In order to evoke pathos in the minds of the readers in his novels, Dickens elucidated the degrading nature of human life in all spears. Dombey and Son plays on the distillation and degeneration of moral values which in terms called as ‘Victorian Morality’. The moral climate of the era was in deluge. The marital disharmony occurred in the lives of Dombey and his beloved young wife Edith, her elopement with Carker- one year after her marriage with Dombey, the dishonor and shame that had fallen upon the fame of Dombey were quite common in the lives of the Victorian men and women. Their religious faith was delineating. Their moral behaviors were worsened and were out of question.  

Human lives were at stake as nothing was stable and firm in the society.
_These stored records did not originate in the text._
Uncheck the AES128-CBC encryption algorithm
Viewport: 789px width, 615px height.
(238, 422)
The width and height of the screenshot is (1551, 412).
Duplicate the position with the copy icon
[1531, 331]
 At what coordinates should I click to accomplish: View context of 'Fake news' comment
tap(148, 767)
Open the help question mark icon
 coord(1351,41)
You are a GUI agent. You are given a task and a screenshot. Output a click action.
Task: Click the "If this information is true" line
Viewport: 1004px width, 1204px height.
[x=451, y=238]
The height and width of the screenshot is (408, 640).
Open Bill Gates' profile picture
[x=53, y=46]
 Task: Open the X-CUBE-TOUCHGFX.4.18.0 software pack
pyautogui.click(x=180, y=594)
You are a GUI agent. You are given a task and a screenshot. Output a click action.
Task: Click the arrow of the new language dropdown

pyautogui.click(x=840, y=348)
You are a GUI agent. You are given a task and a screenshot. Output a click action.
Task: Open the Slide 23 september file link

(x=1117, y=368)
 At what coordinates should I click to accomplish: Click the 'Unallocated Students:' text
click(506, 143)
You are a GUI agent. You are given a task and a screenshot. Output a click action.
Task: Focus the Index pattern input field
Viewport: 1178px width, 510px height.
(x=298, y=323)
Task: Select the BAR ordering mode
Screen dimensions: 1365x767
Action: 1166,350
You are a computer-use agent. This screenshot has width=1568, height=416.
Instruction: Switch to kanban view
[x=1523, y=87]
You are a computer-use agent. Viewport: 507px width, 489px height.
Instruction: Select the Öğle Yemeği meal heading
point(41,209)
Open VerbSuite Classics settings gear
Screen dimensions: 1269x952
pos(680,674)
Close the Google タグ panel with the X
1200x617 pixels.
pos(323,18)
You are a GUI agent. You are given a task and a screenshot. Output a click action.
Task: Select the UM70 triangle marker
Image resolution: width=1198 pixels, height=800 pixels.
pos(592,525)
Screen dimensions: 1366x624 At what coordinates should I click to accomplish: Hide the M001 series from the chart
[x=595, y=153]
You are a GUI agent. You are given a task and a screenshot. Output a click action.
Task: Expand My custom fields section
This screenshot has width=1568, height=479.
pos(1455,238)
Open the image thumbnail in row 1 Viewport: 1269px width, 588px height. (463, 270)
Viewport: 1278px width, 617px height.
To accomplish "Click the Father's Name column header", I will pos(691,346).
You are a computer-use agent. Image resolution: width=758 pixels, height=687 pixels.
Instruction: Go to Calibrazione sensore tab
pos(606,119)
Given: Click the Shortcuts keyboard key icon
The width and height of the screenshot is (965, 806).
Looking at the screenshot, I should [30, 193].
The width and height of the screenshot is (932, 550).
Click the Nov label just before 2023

Families were collapsed, children were orphaned with no proper food and shelter, young women were coerced to many old men just for the sake of money. Everything in the society was entirely unhealthy. The ‘Power Struggle’ between genders and between classes transformed the living to be more difficult and impossible. The emptiness and vagueness of human life and the pathetic condition of women in Victorian age is well presented in the words of Somerset Maugham as, “Poor Miss Porchester. She had sacrificed herself in the altar of Victorian Morality, and I am afraid the consciousness that she had behaved beautifully was the only benefit she got from it.” (5)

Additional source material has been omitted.